#### [GIVEN RECORDS]
· · · · ·
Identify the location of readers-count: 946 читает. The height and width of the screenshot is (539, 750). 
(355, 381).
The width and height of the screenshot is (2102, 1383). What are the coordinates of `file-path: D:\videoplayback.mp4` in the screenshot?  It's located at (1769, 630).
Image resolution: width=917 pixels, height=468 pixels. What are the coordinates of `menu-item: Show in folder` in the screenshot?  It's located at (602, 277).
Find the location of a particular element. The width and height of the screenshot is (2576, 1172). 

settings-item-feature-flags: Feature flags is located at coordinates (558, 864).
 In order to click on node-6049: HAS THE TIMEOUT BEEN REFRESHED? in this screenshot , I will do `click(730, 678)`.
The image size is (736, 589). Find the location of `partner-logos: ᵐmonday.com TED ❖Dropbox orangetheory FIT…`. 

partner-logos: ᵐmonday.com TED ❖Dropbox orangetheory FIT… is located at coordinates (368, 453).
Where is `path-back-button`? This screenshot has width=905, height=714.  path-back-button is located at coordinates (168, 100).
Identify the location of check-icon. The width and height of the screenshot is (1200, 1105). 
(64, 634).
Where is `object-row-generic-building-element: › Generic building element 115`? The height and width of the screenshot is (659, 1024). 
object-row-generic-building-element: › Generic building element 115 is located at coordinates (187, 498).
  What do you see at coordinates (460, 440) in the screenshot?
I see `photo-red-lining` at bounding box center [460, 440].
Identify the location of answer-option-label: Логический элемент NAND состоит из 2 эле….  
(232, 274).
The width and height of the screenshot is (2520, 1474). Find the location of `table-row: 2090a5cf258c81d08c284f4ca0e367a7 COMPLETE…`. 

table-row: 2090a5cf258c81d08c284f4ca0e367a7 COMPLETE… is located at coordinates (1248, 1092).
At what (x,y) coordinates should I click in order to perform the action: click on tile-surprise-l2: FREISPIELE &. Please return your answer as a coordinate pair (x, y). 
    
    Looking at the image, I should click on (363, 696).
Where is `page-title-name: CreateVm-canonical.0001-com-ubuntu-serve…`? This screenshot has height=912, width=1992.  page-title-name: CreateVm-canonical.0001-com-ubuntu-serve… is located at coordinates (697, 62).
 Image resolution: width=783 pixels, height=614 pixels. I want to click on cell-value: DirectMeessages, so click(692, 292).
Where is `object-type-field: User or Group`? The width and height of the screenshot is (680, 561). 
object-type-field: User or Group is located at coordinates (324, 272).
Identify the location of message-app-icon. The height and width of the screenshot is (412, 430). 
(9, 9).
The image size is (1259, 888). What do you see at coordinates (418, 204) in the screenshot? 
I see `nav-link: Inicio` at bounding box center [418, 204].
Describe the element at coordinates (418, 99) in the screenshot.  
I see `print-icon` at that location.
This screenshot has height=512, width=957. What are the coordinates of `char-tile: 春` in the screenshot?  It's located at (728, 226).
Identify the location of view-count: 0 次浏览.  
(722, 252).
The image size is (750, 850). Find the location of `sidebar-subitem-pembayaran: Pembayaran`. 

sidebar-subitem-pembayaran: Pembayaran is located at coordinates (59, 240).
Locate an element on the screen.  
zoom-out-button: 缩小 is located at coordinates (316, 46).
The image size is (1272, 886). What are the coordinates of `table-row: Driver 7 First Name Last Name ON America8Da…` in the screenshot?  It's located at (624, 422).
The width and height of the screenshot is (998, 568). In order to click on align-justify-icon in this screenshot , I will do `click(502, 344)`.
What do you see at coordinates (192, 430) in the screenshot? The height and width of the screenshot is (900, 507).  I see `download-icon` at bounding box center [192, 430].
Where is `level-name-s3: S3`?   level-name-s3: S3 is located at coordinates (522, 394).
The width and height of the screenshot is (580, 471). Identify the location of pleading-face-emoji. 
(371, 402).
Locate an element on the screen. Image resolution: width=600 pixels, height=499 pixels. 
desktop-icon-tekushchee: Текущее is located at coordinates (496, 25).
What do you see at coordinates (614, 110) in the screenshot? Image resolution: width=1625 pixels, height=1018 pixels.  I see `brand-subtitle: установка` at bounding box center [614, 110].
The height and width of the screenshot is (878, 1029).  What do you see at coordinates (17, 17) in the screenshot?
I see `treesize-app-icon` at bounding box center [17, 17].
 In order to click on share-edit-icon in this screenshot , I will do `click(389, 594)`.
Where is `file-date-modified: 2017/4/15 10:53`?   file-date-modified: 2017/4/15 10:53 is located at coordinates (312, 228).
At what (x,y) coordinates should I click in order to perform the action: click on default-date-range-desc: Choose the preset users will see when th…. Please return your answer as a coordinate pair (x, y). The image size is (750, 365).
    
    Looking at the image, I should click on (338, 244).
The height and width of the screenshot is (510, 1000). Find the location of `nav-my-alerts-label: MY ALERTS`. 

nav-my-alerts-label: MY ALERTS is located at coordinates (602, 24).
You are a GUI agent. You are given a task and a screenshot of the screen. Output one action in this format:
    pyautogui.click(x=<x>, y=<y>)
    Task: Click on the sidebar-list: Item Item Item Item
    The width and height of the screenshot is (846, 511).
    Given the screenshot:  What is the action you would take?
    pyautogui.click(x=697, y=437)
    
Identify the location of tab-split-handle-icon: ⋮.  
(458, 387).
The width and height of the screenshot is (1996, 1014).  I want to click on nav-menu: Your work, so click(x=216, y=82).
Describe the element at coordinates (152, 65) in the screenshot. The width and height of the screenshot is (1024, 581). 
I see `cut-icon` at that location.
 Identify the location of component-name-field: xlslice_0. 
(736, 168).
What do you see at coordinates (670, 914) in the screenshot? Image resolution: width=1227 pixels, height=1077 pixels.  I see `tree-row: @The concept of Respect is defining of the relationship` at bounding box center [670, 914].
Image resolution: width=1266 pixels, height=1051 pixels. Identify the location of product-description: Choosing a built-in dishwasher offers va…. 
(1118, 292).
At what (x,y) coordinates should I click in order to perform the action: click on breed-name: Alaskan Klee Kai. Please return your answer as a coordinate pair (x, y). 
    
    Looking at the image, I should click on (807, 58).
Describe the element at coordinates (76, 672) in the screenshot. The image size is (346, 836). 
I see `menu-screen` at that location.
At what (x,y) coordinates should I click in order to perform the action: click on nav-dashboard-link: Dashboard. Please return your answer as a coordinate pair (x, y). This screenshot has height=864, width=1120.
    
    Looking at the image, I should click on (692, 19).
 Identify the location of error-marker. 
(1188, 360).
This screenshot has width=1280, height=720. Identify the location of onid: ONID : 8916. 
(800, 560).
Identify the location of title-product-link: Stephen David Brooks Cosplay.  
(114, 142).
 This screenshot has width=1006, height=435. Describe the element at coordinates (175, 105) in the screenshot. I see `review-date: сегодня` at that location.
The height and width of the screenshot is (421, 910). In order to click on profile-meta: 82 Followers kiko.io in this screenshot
· · · · ·
#### [WHAT TO DO]
Copy out the items from the line with "The width and height of the screenshot is (998, 568)." to the line with "nav-my-alerts-label: MY ALERTS is", inclusive, reproducing each line verbatim.

#### [ANSWER TO THE PROBLEM]
The width and height of the screenshot is (998, 568). In order to click on align-justify-icon in this screenshot , I will do `click(502, 344)`.
What do you see at coordinates (192, 430) in the screenshot? The height and width of the screenshot is (900, 507).  I see `download-icon` at bounding box center [192, 430].
Where is `level-name-s3: S3`?   level-name-s3: S3 is located at coordinates (522, 394).
The width and height of the screenshot is (580, 471). Identify the location of pleading-face-emoji. 
(371, 402).
Locate an element on the screen. Image resolution: width=600 pixels, height=499 pixels. 
desktop-icon-tekushchee: Текущее is located at coordinates (496, 25).
What do you see at coordinates (614, 110) in the screenshot? Image resolution: width=1625 pixels, height=1018 pixels.  I see `brand-subtitle: установка` at bounding box center [614, 110].
The height and width of the screenshot is (878, 1029).  What do you see at coordinates (17, 17) in the screenshot?
I see `treesize-app-icon` at bounding box center [17, 17].
 In order to click on share-edit-icon in this screenshot , I will do `click(389, 594)`.
Where is `file-date-modified: 2017/4/15 10:53`?   file-date-modified: 2017/4/15 10:53 is located at coordinates (312, 228).
At what (x,y) coordinates should I click in order to perform the action: click on default-date-range-desc: Choose the preset users will see when th…. Please return your answer as a coordinate pair (x, y). The image size is (750, 365).
    
    Looking at the image, I should click on (338, 244).
The height and width of the screenshot is (510, 1000). Find the location of `nav-my-alerts-label: MY ALERTS`. 

nav-my-alerts-label: MY ALERTS is located at coordinates (602, 24).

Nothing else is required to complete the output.